# What you should do
Retype the part of the access-to-information article below, starting with "The implication is" and going on through "else they do.", word for word.

# Document extract
◆ ◆ ◆ ◆ ◆ ◆ ◆

Benefits for the Many, Support from the Few: Why Everyone Should Support Access to Information

IDUAI 2018

In 2019, the United Nations will launch a review of the whole 2030 Agenda. While it is still unclear where the focus of this will be, it’s a useful opportunity to look back across the Sustainable Development Goals, and the process in place for monitoring their implementation.

What’s clear is the progress that the Agenda has brought. On 25 September 2015, governments agreed to taking a truly holistic approach to development. They recognised that progress in any one area is dependent on progress elsewhere, and that there are cross-cutting themes.

The implication is that governments need to be thinking about certain issues across their work. In effect, these need to be ‘mainstreamed’ – taken into account in everything else they do.

Such themes include questions like equality or sustainability. To give the example of education, governments should be thinking about how to ensure that all children have access to quality schooling, regardless of their background. They should be teaching children about how to live sustainably, and giving them the skills to get ‘green’ jobs in future.

◆ ◆ ◆ ◆ ◆ ◆ ◆

# Data shown

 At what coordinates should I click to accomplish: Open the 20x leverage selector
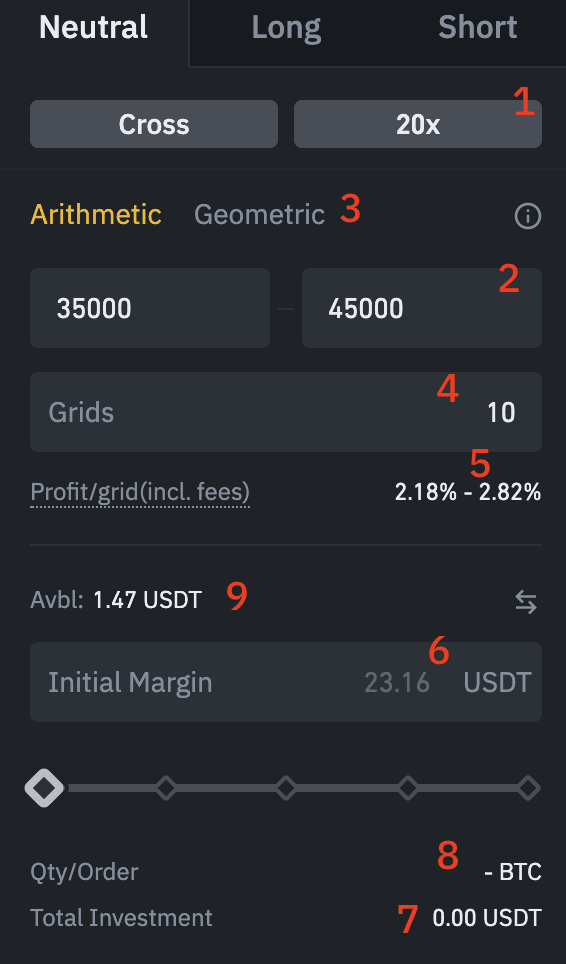(x=418, y=124)
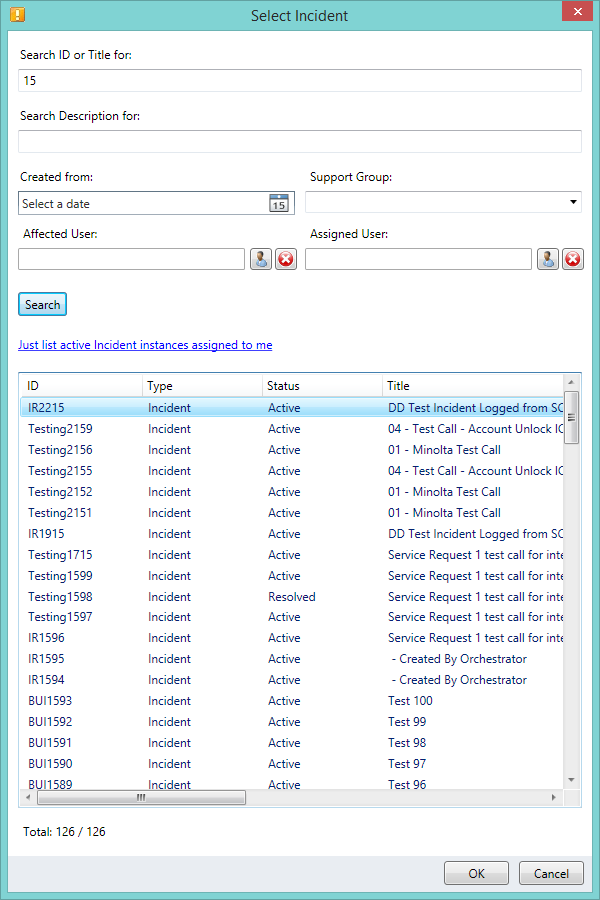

◆ ◆ ◆ ◆ ◆ ◆ ◆

# Written solution
The implication is that governments need to be thinking about certain issues across their work. In effect, these need to be ‘mainstreamed’ – taken into account in everything else they do.